March 07, 2013

This Summer, the Conclusion of the Epic Trilogy: Um, "Hangover III"
— Ace

They do actually sell it that way-- the conclusion to the Epic Trilogy. I don't think they're being ironic.

Just as Return of the Jedi returned to the first episode's main location -- the Death Star -- so the Wolf Pack shall return to Las Vegas.

I don't know. I didn't like Hangover, gave Hangover II a very positive review which definitely looks dumb in retrospect. Hangover II's stock-in-trade was Ultimate Shock; it doesn't hold up on a second viewing, now that the shock factor is gone.

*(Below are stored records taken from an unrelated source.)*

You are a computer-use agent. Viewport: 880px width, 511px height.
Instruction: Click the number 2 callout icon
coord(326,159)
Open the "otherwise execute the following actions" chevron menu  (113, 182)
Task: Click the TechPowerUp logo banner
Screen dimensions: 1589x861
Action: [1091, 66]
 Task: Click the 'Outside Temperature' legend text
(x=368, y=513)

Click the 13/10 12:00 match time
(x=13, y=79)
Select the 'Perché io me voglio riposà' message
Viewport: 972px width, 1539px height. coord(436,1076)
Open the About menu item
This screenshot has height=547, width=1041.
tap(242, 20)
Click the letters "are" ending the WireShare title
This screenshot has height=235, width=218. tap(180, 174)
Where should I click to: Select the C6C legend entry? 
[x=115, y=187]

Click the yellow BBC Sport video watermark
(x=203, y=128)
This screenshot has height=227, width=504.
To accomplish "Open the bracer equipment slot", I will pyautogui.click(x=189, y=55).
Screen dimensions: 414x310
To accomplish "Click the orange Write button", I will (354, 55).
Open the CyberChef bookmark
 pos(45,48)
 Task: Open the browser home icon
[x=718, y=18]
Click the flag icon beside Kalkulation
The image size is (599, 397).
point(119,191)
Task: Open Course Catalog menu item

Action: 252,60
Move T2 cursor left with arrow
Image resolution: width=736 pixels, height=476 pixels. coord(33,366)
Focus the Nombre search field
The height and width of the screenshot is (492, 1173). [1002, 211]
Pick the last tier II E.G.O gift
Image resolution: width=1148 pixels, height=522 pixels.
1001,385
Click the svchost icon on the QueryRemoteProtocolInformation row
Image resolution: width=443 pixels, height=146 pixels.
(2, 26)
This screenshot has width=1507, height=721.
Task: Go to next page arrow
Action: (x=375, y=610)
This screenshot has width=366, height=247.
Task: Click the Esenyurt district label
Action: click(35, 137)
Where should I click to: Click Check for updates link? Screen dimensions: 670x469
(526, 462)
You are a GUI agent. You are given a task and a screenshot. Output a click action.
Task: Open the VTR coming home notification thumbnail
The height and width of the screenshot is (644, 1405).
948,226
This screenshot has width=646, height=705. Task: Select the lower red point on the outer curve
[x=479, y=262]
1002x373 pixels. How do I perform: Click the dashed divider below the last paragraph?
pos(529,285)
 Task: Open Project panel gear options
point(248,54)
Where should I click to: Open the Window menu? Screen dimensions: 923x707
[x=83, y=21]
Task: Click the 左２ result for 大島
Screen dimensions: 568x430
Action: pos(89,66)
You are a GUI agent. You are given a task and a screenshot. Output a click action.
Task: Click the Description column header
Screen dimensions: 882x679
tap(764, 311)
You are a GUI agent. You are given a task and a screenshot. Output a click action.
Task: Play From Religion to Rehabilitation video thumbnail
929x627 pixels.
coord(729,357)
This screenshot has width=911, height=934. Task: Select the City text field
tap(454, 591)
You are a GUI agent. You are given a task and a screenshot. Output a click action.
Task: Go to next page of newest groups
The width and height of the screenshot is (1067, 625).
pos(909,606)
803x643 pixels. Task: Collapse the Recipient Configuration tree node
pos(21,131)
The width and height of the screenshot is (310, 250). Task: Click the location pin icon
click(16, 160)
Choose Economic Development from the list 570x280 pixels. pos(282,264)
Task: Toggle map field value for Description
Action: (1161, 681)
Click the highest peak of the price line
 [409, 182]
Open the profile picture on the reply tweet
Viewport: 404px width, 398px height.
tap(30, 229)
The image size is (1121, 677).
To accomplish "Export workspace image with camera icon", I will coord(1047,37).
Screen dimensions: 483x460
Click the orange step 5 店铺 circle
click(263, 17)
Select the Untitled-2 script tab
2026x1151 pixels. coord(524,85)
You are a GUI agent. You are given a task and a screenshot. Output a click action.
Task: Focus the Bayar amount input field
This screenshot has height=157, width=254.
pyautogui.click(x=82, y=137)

What can I say? I was maybe over-impressed that they did something I didn't expect: they actually shocked and horrified me.

I suppose I will wearily see this one, just as I will wearily see "The Hobbit II: Gondor-A-Go-Go."

Whatever. Gotta complete the trilogy. All nerds have that Completist tic that corporations so ruthlessly exploit.

And: Iron Man 3, too. Though no one's promising a "conclusion."

I rooted for four years for the Avengers movie. And it was good. And it was something that hadn't been done before. So it was neat.

But now... eh.... another Tony Stark movie? Okay I guess but... I dunno.

To mimic the team dynamic of The Avengers, apparently Tony Stark's given an Iron Man suit to every one he knows, and all of his employees. Rhodey's even wearing Captain America-style armor.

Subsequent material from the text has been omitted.